BASTROP -- It's a scenic view at the June Hill Pape Riverwalk Trail in Bastrop. Part of that beautiful view includes the Colorado River. But if you look closer, there's something clogging the vista.
Aquatic vegetation is growing on the river, and it's an eyesore.
"You can't like, really, get out [into the water] and refresh, because it just gets all over you," said Bayleigh Walker, who visits the area about once a month.
In some parts of the river, it's like a green mat growing on the surface.
"Everybody on the river is feeling the pain of this drought," said Mark Rose, general manager of Bluebonnet Electric Cooperative.
That drought, he says, is actually helping this vegetation grow.
"With no inflows into the river, and lots of nutrients, you get this.

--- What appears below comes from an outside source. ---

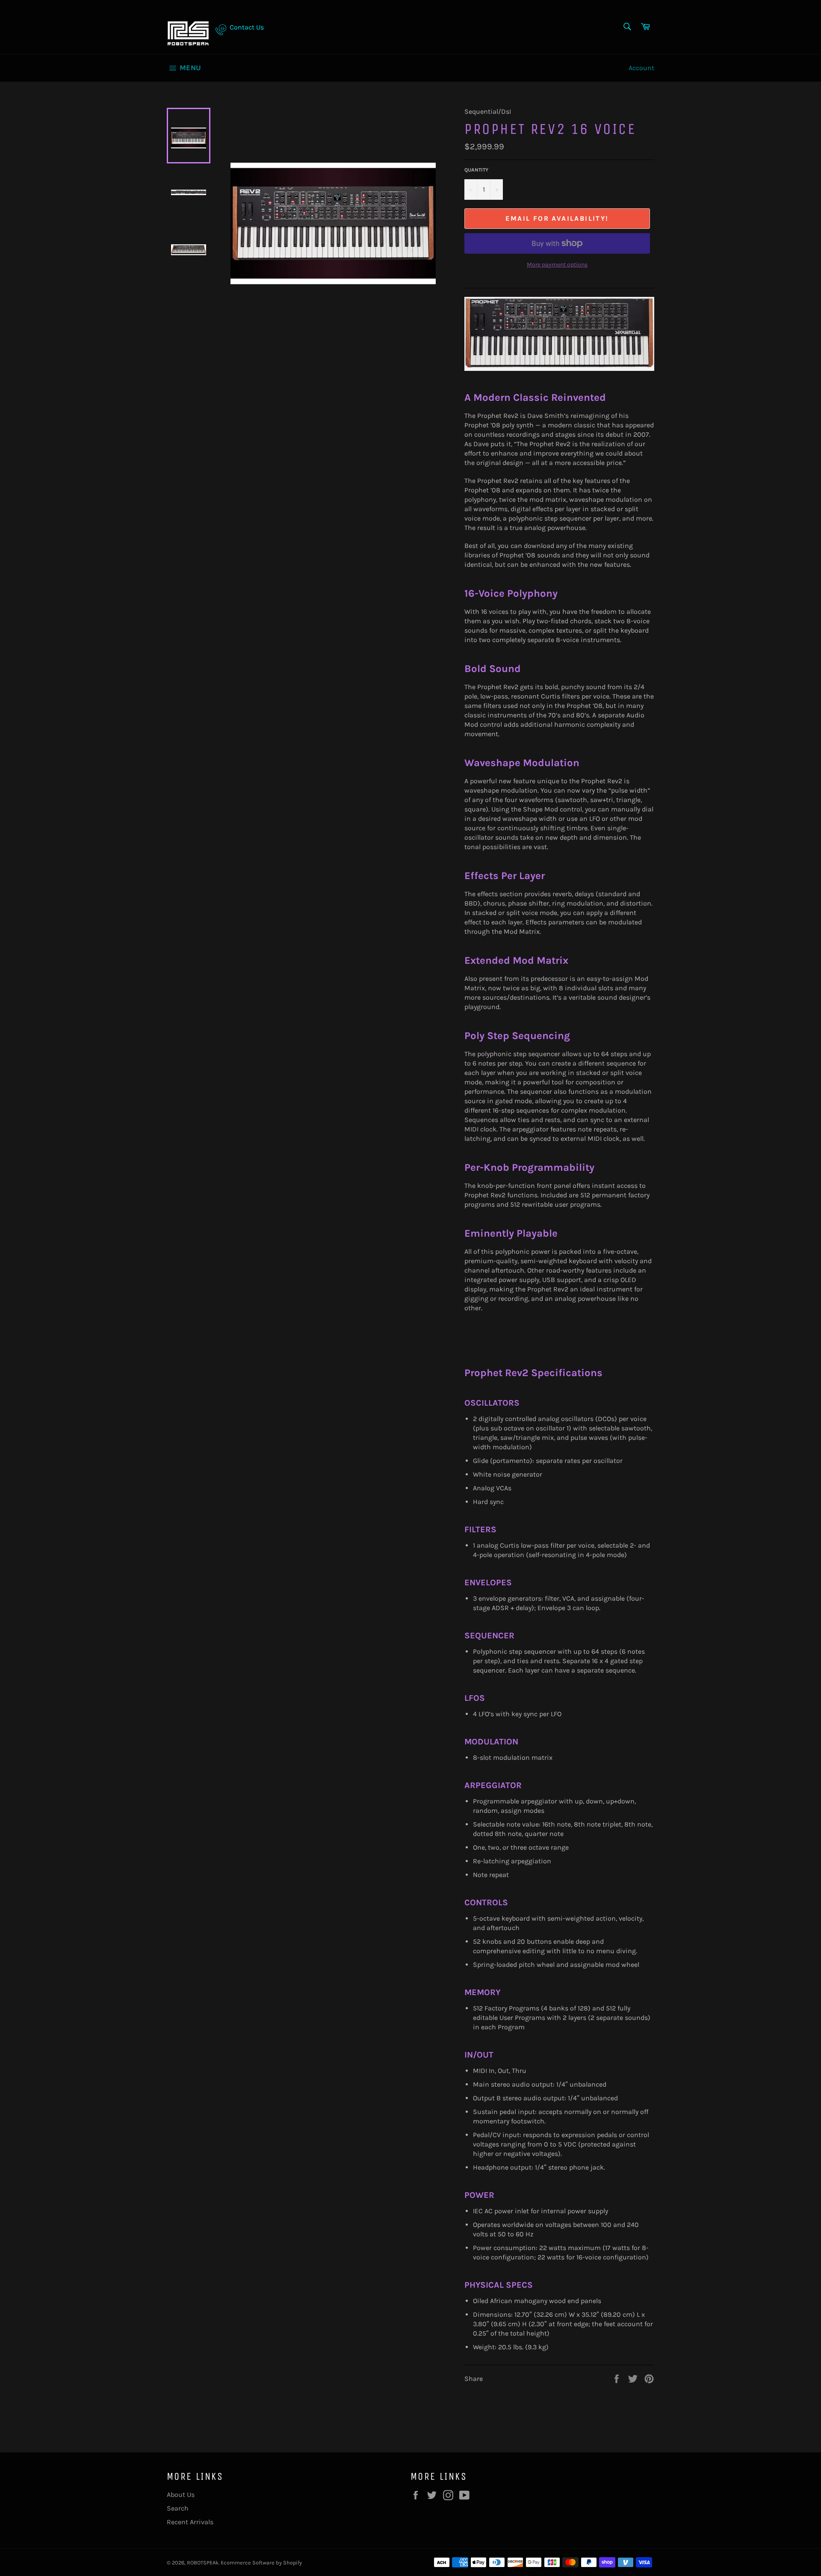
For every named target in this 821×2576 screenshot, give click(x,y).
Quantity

And it's a combination of algae, it's a combination of weeds, and in portions of the river - the river is impassable," he explained.
Nearly two weeks ago, the rains helped clear it out, but it didn't last. As soon as the rain stopped - the weeds came back.

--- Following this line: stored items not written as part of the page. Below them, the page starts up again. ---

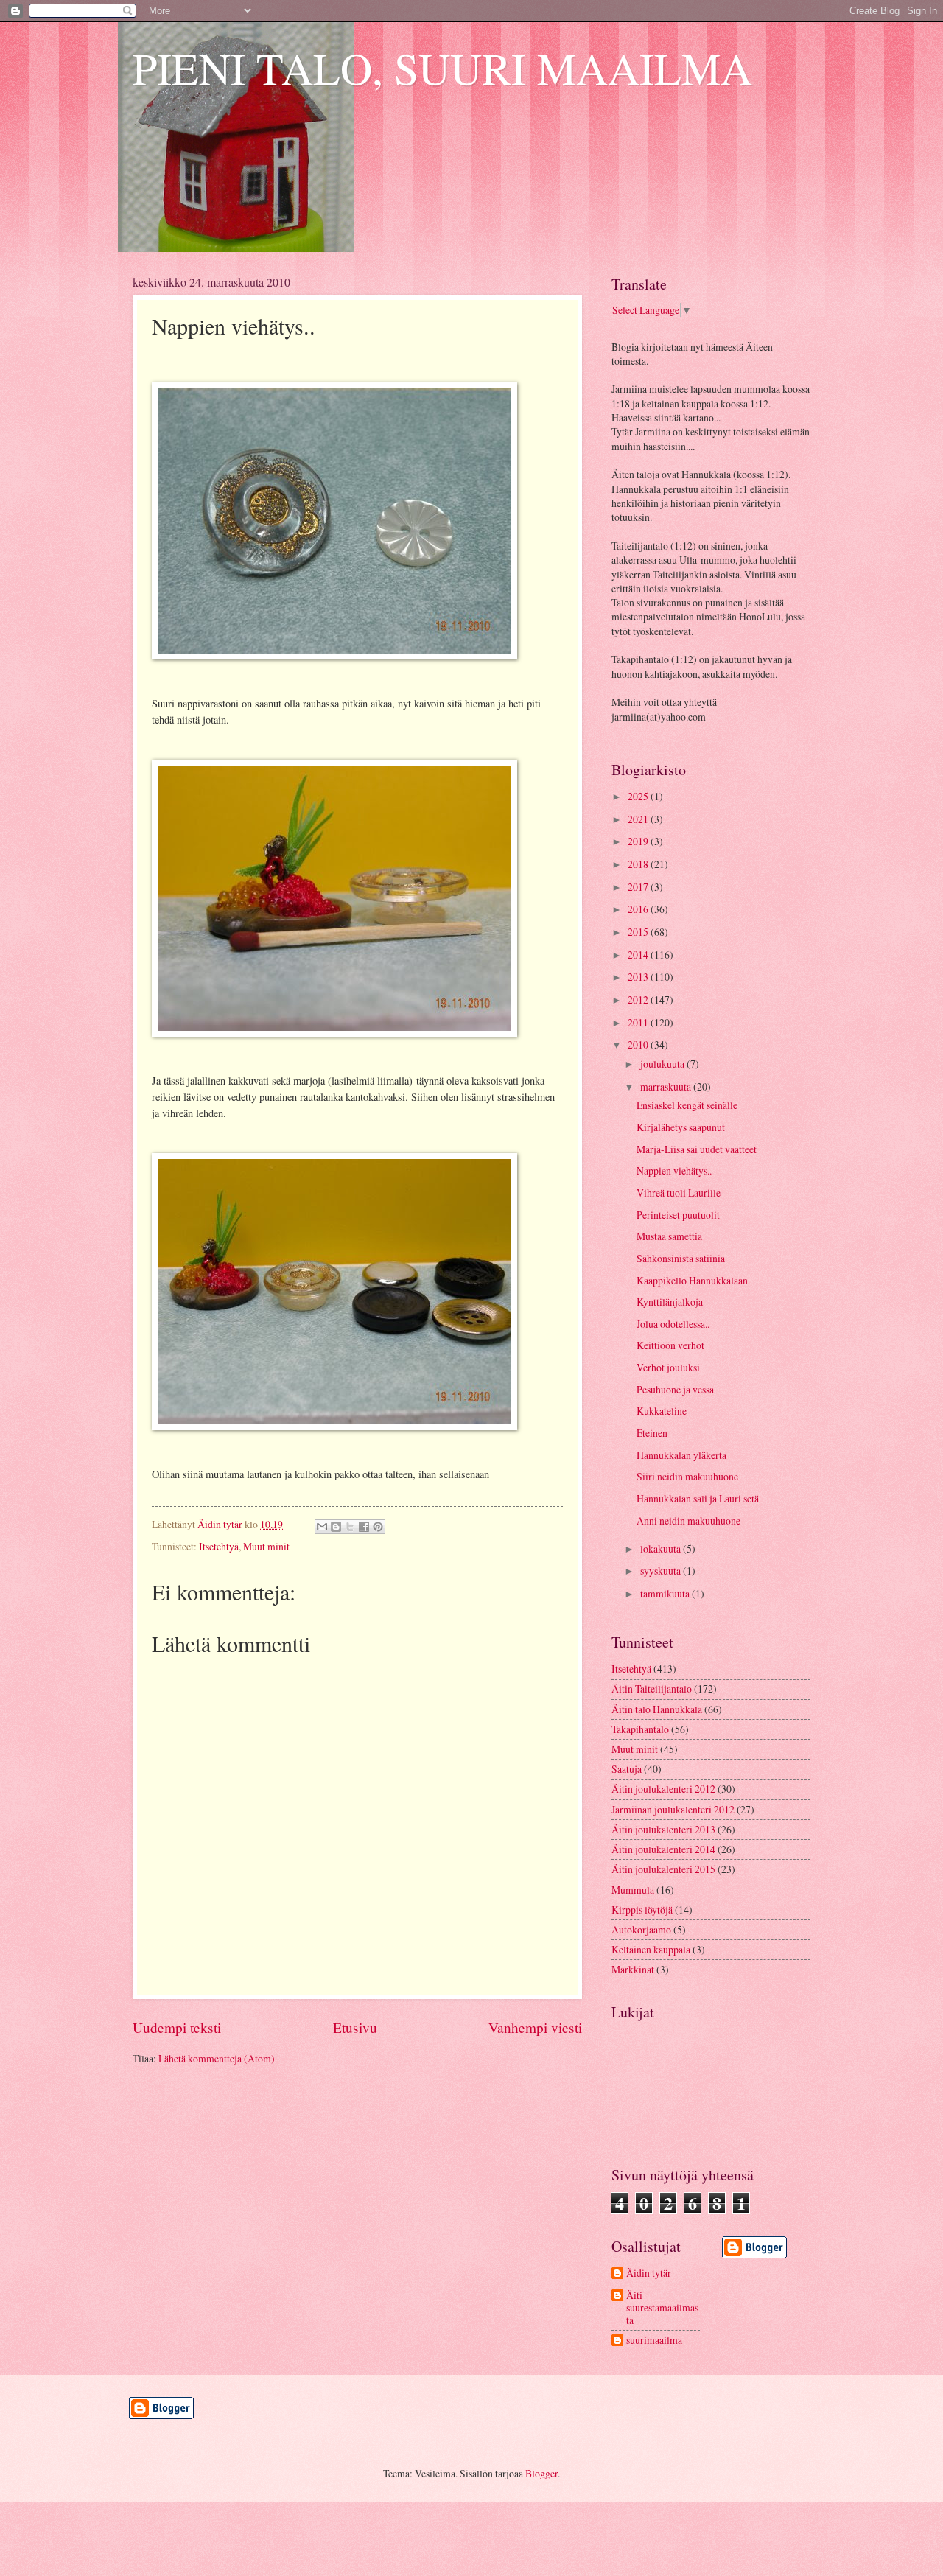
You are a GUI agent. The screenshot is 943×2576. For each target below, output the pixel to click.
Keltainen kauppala (650, 1949)
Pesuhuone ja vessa (675, 1389)
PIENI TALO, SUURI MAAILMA (442, 67)
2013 (639, 977)
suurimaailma (654, 2340)
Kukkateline (662, 1411)
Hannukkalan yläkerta (681, 1455)
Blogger (541, 2473)
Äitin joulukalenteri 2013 (663, 1829)
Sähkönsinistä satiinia (681, 1258)
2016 (639, 909)
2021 (639, 819)
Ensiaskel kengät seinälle (687, 1105)
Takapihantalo (640, 1729)
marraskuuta (666, 1086)
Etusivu (355, 2027)
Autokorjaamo (641, 1929)
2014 (639, 955)
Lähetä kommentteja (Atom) (216, 2058)
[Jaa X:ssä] (350, 1526)
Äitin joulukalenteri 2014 (663, 1849)
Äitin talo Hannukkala (656, 1709)
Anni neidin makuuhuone (688, 1520)
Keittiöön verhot (670, 1345)
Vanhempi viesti (535, 2027)
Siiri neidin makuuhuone (687, 1476)
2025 (639, 796)
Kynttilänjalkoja (670, 1302)
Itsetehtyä (219, 1546)
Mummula (632, 1890)
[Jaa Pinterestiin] (378, 1526)
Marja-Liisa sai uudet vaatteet (697, 1149)
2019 (639, 841)
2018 (639, 864)
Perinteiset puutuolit (678, 1215)
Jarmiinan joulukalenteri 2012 (673, 1809)
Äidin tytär (648, 2273)
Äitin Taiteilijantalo (651, 1688)
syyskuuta (661, 1571)
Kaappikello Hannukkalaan (692, 1280)
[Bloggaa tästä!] (336, 1526)
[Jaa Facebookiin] (364, 1526)
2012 (639, 1000)
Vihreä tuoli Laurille (679, 1193)
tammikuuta (666, 1593)
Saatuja (626, 1769)
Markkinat (632, 1969)
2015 (639, 932)
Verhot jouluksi (668, 1367)
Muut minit (266, 1546)
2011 (639, 1022)
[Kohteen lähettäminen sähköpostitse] (322, 1526)
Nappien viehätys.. (674, 1170)
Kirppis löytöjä (642, 1910)
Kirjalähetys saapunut (681, 1127)
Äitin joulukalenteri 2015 (663, 1869)
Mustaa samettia (669, 1236)
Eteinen (652, 1433)
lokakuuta (661, 1548)
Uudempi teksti (177, 2027)
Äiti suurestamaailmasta (662, 2307)
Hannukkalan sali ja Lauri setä (698, 1498)
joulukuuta (663, 1064)
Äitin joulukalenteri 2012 (663, 1789)
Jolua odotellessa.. (673, 1324)
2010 (639, 1044)
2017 (639, 887)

At the Lower Colorado River Authority’s headquarters in Austin, Bryan Cook, a water quality supervisor, showed a sample of what's clogging the river: duckweed.

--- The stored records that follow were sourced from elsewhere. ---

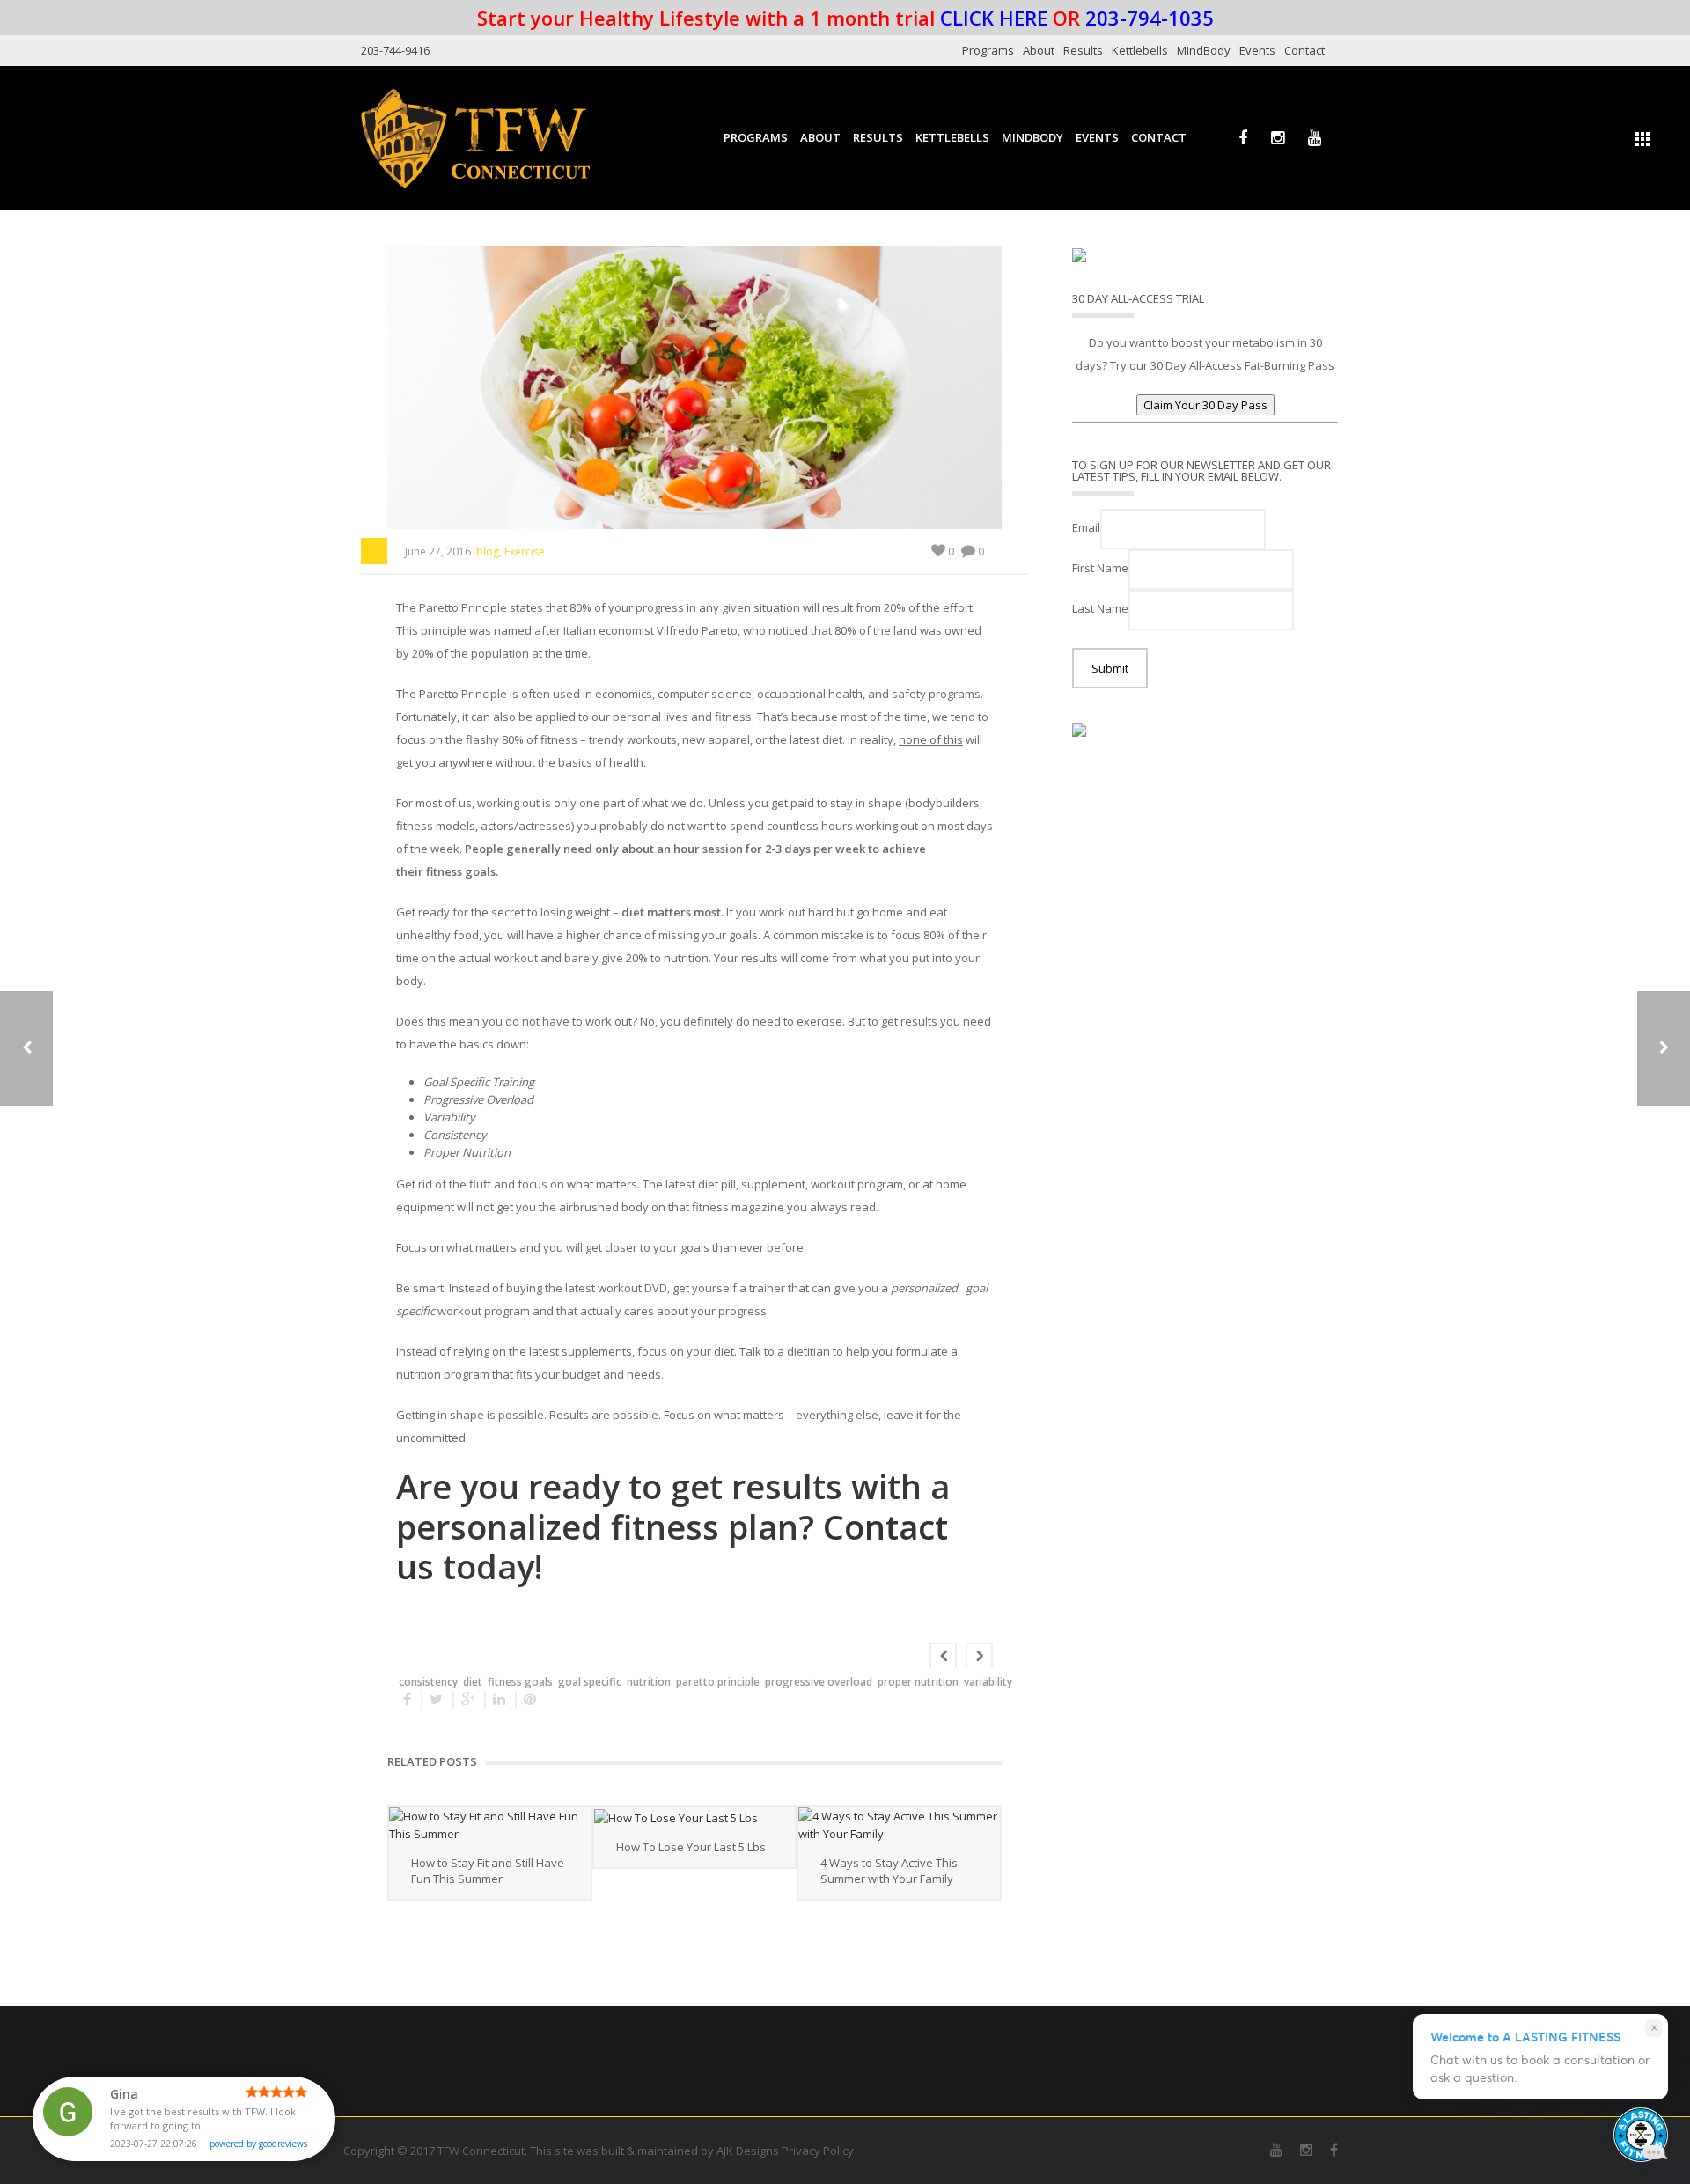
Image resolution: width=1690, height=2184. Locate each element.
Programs (988, 50)
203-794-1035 (1149, 17)
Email (1086, 527)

"This is what folks see quite often when they're on the river because it's the most visible on the surface," he said.
But that's not stopping Walker and her friend, Abby Goertz, from enjoying the Colorado River.
"You can't just not come to this beautiful park just because of the algae," said Goertz.
Cook says there's a way to fix this.
"The solution to this situation is going to be a large enough flood to dislodge it and scour the river downstream."
And that means hoping for more rain.